Banco Santander, S.A. reported its first‑quarter 2026 earnings on April 29, 2026, delivering a record underlying profit of €3.6 billion—up 12% from the €3.402 billion reported in Q1 2025. The earnings beat the consensus estimate of $0.28 per share, with the company reporting an EPS of $0.27, slightly below the $0.28 estimate but still reflecting strong profitability in the face of a €210 million motor‑finance provision in the United Kingdom.
Revenue rose to $17.53 billion, a 6% increase in constant euros to €15.1 billion, surpassing the $17.48 billion consensus estimate. The growth was driven by higher retail and corporate banking income in Spain and the United Kingdom, offset by modest declines in the Latin American segment, which faced higher provisioning costs in Argentina. The mix shift toward higher‑margin retail and corporate activities helped lift the overall efficiency ratio to 42.8%, an improvement of 3.0 percentage points year‑over‑year.

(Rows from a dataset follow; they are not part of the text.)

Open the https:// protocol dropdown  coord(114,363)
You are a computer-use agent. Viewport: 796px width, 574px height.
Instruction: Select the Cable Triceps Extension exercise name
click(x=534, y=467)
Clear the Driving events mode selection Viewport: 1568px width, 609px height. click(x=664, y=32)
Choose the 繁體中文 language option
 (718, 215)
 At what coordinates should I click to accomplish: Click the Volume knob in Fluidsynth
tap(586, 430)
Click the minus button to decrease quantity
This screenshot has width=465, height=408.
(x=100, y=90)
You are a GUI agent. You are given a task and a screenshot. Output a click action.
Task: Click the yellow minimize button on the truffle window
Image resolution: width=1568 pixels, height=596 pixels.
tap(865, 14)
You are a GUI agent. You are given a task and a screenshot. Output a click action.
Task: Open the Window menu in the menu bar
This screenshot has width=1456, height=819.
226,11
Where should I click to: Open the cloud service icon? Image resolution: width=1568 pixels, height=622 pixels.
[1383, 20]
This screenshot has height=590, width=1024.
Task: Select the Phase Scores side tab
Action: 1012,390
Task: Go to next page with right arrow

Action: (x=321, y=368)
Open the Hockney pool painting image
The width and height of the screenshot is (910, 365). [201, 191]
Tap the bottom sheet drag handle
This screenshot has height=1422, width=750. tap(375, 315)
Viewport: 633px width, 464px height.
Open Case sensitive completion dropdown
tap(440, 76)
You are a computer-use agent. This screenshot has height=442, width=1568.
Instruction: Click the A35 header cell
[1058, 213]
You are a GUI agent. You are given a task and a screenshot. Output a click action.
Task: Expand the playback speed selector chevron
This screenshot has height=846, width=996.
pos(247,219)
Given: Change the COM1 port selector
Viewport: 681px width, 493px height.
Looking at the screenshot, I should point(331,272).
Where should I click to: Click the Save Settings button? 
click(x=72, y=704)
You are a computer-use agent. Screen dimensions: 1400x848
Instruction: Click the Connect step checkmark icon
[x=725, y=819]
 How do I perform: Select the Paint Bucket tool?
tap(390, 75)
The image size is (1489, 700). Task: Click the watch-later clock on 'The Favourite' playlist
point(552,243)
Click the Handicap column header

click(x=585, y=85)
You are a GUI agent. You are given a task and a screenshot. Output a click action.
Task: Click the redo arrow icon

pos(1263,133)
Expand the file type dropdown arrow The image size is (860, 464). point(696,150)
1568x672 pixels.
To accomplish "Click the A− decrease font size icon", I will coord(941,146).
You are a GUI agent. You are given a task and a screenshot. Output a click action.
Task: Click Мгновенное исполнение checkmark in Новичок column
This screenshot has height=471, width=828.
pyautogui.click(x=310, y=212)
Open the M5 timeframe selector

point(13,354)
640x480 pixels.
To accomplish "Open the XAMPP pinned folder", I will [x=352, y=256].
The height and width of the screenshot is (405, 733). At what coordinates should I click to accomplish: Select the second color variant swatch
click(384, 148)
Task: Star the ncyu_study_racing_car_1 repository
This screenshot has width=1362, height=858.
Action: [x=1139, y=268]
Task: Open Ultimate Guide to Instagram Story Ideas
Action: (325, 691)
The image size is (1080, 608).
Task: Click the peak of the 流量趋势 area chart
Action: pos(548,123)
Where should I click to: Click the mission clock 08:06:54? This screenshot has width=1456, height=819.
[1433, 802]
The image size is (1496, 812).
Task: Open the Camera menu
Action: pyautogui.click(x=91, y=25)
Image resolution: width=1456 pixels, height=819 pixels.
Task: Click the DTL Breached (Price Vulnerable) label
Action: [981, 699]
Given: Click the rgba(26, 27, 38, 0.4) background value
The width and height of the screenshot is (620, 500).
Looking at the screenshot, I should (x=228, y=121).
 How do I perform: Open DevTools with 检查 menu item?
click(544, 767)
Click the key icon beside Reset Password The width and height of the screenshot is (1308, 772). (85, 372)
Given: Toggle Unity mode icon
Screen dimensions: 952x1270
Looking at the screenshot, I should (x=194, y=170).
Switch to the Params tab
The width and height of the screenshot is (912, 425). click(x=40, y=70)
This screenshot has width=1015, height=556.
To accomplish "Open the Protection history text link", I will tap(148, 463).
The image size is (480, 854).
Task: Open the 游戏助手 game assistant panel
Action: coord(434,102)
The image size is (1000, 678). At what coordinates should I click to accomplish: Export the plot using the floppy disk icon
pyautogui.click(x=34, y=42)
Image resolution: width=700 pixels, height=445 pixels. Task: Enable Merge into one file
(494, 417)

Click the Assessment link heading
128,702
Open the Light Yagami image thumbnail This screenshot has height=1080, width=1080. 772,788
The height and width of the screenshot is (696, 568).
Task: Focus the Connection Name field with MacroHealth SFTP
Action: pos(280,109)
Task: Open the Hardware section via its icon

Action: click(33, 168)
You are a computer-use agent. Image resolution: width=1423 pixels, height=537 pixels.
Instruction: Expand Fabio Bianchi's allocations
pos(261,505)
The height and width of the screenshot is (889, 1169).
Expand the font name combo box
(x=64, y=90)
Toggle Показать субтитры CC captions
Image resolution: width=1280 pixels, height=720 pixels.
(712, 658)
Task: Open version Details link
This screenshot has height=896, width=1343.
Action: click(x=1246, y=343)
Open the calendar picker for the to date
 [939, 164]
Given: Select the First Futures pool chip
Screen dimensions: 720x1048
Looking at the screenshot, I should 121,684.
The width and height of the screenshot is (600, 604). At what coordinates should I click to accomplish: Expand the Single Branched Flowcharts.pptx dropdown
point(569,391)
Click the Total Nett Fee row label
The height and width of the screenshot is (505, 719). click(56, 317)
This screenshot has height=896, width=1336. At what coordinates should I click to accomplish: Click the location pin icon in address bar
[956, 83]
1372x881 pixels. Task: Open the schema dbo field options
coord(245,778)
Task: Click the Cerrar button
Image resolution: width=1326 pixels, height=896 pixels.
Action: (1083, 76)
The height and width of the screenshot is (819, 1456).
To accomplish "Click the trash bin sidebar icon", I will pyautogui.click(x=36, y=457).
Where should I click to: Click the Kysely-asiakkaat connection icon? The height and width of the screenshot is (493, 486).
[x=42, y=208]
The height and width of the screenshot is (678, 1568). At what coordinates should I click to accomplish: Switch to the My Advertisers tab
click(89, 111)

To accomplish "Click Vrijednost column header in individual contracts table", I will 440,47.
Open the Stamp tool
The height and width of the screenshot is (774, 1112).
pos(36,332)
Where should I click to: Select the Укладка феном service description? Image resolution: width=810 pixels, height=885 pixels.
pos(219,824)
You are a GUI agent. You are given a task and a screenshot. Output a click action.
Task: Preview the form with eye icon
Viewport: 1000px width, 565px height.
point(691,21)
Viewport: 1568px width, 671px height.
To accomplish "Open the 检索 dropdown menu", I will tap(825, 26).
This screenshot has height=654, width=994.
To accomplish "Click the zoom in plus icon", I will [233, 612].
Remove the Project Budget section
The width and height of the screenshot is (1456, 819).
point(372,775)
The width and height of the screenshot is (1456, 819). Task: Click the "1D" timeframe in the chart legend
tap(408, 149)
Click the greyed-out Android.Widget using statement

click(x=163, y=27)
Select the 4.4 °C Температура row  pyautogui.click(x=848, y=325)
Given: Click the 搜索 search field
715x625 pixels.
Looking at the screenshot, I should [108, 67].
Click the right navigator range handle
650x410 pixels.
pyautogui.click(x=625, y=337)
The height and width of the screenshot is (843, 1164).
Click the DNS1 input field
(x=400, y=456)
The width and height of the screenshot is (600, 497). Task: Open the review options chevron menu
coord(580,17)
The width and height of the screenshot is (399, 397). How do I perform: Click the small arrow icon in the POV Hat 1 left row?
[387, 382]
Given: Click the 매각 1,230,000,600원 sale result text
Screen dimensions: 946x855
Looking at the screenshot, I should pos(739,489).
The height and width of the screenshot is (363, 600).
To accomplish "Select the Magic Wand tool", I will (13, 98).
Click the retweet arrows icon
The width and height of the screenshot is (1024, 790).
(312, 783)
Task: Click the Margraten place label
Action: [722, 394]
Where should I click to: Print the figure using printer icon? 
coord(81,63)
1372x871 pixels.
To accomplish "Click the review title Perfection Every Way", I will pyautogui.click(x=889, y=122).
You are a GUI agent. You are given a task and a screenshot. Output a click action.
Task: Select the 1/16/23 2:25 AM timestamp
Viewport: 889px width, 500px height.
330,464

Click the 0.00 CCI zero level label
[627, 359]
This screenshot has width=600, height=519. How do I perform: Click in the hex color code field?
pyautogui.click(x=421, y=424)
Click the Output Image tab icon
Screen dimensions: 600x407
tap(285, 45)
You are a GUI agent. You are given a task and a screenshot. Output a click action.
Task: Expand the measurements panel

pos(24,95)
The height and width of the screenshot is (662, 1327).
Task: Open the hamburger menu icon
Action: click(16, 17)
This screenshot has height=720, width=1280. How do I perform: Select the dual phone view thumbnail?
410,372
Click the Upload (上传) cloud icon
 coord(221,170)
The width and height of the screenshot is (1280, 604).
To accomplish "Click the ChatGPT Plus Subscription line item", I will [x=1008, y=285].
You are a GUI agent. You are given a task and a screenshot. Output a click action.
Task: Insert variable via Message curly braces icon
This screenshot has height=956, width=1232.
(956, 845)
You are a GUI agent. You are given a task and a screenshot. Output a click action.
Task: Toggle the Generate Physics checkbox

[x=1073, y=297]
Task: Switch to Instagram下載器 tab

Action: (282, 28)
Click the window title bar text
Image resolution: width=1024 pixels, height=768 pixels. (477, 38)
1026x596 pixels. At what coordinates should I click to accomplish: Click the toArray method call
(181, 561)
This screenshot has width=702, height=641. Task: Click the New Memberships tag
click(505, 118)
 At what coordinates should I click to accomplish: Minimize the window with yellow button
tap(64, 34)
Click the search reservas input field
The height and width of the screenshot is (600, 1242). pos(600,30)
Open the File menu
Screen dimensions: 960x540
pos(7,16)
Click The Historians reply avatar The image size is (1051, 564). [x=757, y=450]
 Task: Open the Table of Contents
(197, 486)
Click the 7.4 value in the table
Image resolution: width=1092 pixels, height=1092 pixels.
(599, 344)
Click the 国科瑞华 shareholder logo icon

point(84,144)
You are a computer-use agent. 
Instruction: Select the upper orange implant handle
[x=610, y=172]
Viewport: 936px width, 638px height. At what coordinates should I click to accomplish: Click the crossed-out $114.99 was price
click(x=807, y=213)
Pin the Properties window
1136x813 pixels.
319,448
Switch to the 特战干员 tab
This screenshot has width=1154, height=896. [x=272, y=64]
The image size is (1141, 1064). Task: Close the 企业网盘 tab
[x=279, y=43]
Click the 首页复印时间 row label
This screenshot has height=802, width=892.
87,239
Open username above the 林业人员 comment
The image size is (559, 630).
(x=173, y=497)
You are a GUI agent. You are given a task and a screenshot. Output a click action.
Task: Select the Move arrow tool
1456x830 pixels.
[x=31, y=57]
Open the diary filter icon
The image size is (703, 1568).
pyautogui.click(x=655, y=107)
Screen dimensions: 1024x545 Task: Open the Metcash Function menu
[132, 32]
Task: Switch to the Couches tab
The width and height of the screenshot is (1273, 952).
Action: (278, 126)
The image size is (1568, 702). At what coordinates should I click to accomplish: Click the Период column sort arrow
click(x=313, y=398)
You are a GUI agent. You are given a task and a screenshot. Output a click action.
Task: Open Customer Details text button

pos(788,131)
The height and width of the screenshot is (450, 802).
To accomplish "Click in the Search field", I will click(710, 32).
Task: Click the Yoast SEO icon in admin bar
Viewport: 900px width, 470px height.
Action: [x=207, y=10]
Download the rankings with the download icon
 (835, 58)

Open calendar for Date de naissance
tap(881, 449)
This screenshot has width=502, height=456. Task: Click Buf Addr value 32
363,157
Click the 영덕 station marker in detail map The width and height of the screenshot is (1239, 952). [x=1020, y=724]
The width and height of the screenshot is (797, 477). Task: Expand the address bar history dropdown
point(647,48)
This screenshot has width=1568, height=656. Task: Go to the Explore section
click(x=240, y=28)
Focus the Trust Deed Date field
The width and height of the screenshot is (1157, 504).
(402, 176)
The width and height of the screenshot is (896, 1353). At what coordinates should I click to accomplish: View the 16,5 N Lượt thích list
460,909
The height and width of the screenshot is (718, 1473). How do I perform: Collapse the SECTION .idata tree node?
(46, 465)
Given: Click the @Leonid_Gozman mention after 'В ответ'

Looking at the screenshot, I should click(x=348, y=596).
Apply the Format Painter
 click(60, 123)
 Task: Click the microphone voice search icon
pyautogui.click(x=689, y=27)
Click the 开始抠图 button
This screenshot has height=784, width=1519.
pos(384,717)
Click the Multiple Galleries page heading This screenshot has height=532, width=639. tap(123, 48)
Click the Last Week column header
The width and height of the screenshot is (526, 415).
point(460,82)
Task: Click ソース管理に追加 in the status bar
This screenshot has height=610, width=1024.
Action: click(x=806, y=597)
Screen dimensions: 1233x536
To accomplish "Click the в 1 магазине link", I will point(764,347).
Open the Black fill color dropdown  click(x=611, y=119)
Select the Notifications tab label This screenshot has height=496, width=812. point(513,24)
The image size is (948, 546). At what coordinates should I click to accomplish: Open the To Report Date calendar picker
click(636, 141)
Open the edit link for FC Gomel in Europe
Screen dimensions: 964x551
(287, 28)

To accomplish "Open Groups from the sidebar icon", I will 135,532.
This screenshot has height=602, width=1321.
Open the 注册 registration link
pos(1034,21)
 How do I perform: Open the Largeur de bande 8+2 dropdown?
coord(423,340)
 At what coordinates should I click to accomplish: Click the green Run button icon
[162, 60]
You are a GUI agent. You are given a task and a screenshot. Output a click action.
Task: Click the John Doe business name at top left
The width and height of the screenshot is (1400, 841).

Management highlighted the impact of the ONE Transformation program, noting that “the group’s efficiency improving by 2 percentage points” and that the underlying return on tangible equity rose to 15.2%. CEO Héctor Grisi described the quarter as “another excellent quarter,” adding that the record profit was “supported by all of our global businesses even after a EUR 210 million motor finance provision in the U.K.” Executive Chair Ana Botín emphasized the bank’s diversified geographic footprint, stating that “our balanced presence across different countries and businesses significantly mitigates risk by reducing volatility, making our results more predictable throughout the cycle.”
The bank reiterated its 2026‑2028 targets, maintaining a mid‑single‑digit revenue growth outlook and a 36% efficiency ratio goal by 2028. The CET1 ratio of 14.4% provides ample headroom above the 14.1% target for 2025, underscoring the group’s strong capital position. The acquisition of Webster Financial Corporation for $12.2 billion and the completion of the Poland disposal are strategic moves that broaden Santander’s U.S. footprint and refine its geographic mix, respectively.
Investors responded favorably to the results, with analysts noting the record underlying profit, improved efficiency, and the bank’s continued focus on the ONE Transformation program. The positive market reaction reflects confidence in Santander’s ability to sustain profitability while executing strategic initiatives such as the Webster acquisition and the ongoing integration of TSB.